Sobre las incursiones en Irán, el oficial describió una operación de alta complejidad por la distancia, la defensa antiaérea iraní y la protección de algunos de los blancos. Según su relato, el cambio más visible en los últimos días fue la reacción del sistema de defensa antiaérea iraní, que volvió a activarse y empezó a desafiar con más intensidad a los aparatos israelíes.
“La combinación de todas estas cosas, si me detengo un momento a detallarlo, un avión de combate debe volar 2.000 kilómetros desde casa. Es un evento mucho más complejo operativamente. Un error en Irán es mucho más significativo que un error aquí cerca de casa. Esto convierte cualquier cosa pequeña en algo más complejo”, afirma el coronel A., y revela el cambio en el comportamiento en los últimos días del sistema de defensa antiaérea de Irán: “Su sistema antiaéreo ha levantado cabeza en los últimos días. Intentan desafiarnos para operar contra los aviones… Aún mantenemos superioridad aérea, eso es lo más importante. Tenemos libertad de acción en todo Irán, pero está en el filo, nos disparan misiles. Hasta ahora no han logrado alcanzar nuestros aviones de combate, pero es un enfrentamiento”, dice el coronel A.
El comandante vinculó esa presión a una adaptación del enemigo en pleno conflicto y sostuvo que los ataques apuntan a infraestructura de alto valor relacionada con la producción de armas. También describió el entramado industrial iraní como un objetivo de gran peso para el día después de la campaña.

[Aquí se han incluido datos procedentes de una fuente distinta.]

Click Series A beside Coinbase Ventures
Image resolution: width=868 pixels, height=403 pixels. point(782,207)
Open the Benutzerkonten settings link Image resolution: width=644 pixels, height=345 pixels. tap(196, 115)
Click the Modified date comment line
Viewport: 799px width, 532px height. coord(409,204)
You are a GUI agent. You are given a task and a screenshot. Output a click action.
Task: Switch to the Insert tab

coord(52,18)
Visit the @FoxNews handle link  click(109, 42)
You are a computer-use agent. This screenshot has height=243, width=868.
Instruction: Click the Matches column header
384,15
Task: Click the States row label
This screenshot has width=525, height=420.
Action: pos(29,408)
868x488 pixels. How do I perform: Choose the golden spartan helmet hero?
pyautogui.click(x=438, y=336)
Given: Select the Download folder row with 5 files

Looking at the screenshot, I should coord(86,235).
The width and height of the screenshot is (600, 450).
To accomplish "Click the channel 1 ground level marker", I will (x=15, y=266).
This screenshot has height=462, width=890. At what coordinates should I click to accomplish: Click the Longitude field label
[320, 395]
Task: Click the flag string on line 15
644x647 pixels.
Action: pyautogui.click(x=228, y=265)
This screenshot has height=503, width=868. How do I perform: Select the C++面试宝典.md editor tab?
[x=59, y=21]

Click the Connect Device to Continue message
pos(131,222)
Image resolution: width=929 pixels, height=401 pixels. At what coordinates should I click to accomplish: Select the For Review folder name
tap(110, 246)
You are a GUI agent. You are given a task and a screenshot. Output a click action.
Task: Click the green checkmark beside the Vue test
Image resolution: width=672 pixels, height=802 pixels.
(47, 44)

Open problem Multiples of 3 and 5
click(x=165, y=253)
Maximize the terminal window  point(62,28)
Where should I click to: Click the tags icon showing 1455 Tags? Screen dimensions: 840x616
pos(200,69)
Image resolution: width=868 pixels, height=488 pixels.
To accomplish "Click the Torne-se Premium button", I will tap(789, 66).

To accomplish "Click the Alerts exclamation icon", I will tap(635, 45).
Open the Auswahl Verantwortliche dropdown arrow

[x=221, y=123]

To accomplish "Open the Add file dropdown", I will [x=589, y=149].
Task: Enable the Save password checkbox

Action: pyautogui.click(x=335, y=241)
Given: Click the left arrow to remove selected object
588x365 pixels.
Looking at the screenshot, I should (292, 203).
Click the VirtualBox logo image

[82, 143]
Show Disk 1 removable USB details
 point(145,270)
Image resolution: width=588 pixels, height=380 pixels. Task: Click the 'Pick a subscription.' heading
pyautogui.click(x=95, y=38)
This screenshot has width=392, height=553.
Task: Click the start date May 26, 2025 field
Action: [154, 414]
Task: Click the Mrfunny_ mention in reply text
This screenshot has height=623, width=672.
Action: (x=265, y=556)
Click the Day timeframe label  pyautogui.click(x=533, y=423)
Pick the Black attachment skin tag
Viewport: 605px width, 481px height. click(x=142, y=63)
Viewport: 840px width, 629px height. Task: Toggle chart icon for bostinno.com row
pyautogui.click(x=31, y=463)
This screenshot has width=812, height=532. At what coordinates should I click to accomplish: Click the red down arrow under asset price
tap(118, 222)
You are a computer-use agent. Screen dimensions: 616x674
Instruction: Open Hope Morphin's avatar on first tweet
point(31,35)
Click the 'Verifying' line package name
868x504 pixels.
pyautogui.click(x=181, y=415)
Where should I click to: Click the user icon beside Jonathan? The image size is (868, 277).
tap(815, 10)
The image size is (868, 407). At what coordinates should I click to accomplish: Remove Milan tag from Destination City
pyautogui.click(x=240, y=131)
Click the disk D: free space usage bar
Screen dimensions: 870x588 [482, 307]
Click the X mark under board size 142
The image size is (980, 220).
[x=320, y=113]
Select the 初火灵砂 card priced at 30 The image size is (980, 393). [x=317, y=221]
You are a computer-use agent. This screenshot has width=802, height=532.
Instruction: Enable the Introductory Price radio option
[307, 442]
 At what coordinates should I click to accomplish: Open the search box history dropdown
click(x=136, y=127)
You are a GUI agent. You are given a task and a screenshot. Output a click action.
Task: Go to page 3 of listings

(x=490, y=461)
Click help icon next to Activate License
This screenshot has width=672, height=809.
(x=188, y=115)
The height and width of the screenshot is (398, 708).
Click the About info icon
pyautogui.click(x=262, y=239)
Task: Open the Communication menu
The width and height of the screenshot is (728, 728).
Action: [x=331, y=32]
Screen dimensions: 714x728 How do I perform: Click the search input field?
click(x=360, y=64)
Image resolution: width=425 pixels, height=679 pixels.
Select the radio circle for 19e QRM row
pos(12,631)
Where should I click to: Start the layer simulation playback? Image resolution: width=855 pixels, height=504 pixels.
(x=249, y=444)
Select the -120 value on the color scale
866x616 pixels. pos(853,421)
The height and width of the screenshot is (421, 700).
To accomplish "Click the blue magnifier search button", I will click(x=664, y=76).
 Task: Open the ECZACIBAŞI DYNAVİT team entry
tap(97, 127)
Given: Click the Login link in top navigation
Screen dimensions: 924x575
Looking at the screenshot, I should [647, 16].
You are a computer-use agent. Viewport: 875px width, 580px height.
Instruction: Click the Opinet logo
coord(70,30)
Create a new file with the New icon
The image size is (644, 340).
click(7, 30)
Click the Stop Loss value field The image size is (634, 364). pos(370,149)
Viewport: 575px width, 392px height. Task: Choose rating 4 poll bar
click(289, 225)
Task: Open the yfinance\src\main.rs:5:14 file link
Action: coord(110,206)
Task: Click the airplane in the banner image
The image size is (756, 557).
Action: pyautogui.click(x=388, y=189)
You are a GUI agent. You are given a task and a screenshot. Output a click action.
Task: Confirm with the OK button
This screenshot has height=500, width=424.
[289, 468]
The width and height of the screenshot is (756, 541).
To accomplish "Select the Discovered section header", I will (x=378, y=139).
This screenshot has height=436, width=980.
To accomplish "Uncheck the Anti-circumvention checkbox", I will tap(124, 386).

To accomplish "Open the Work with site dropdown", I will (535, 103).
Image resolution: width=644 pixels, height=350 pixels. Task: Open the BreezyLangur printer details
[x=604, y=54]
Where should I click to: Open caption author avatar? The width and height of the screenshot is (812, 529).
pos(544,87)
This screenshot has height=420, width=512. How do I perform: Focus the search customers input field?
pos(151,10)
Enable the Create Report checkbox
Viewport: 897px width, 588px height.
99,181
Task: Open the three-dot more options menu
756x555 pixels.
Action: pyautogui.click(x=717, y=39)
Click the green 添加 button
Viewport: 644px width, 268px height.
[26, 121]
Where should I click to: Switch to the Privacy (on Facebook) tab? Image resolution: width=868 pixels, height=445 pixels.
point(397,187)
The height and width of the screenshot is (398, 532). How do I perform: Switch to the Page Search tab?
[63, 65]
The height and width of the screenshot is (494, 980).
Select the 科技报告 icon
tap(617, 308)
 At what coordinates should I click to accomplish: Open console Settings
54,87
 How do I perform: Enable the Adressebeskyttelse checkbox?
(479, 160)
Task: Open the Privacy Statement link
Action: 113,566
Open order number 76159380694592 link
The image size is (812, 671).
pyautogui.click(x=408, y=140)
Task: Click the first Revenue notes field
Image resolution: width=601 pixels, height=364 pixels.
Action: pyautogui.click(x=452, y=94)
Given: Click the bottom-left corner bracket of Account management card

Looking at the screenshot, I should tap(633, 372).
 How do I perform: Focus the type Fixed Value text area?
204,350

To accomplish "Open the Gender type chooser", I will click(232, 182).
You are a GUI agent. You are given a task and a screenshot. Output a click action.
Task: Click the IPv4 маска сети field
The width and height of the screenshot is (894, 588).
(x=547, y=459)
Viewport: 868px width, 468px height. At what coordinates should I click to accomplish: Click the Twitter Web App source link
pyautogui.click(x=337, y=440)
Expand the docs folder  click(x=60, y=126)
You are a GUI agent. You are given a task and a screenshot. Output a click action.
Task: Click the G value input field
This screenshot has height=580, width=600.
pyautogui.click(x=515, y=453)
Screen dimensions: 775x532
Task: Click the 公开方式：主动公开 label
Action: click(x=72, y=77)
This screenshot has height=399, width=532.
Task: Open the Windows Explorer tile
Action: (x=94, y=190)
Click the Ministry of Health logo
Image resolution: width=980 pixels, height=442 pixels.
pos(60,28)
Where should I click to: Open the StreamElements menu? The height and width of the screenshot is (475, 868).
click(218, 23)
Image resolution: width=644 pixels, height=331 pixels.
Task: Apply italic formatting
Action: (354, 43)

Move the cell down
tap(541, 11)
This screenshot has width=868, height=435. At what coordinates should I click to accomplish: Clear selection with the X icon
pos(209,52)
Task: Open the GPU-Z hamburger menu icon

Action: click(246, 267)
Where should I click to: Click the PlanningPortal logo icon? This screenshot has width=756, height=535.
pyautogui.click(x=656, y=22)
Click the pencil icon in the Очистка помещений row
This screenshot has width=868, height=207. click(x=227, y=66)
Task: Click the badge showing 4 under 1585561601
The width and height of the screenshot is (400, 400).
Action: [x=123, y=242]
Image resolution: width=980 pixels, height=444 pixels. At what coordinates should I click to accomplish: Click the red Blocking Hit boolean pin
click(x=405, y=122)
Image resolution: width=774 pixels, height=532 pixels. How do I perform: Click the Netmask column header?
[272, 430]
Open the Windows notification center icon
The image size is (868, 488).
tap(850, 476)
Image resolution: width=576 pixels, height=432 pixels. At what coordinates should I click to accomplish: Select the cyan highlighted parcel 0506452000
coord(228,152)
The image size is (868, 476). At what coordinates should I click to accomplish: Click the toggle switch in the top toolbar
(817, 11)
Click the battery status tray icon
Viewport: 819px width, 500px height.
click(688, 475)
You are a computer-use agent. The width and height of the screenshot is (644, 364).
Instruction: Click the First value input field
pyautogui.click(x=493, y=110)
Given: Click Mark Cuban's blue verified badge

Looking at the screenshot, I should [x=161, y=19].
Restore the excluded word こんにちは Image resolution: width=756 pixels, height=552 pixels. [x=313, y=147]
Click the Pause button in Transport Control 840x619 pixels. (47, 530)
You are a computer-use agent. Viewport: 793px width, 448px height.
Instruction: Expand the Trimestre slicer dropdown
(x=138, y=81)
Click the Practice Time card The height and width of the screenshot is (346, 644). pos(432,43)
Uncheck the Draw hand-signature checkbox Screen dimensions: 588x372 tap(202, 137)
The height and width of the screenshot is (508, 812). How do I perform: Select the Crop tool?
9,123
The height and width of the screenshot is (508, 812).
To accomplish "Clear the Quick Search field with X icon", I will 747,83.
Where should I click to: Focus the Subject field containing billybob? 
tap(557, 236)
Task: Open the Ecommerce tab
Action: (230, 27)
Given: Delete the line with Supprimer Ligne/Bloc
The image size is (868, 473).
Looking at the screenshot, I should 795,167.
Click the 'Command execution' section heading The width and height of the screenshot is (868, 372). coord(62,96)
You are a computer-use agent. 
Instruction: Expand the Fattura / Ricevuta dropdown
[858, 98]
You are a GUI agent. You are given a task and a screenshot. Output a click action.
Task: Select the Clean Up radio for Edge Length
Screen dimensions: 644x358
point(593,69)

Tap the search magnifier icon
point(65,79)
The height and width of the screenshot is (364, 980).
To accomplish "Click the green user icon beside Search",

“Estamos luchando contra un enemigo serio. Él está en una guerra de supervivencia de un régimen terrorista, y hay una carrera de aprendizaje. No podemos llegar a un punto en el que no estemos dos pasos por delante de él. El vuelo en Irán se realiza bajo riesgo para los aviones, pero no nos detuvimos ni un segundo, sabemos cómo manejarlo. Atacamos objetivos locos, yo volé y lo vi con mis propios ojos. Los objetivos seleccionados para el ataque son objetivos que definitivamente justifican su ataque. Son objetivos de alto valor. En los últimos días estamos operando contra las capacidades de la industria de armas y los medios que construyen para atacarnos”, afirma el coronel A., quien añade: “Al final, en la imagen que vemos, el enorme complejo, una potencia industrial, no solo nosotros atacamos, también los estadounidenses. Tienen industria aeroespacial y cibernética, misiles, todo tipo de industrias, componentes para sistemas de defensa, espacios de investigación y desarrollo, universidad, laboratorios de armas de destrucción masiva. Es tan significativo, especialmente en el día después”.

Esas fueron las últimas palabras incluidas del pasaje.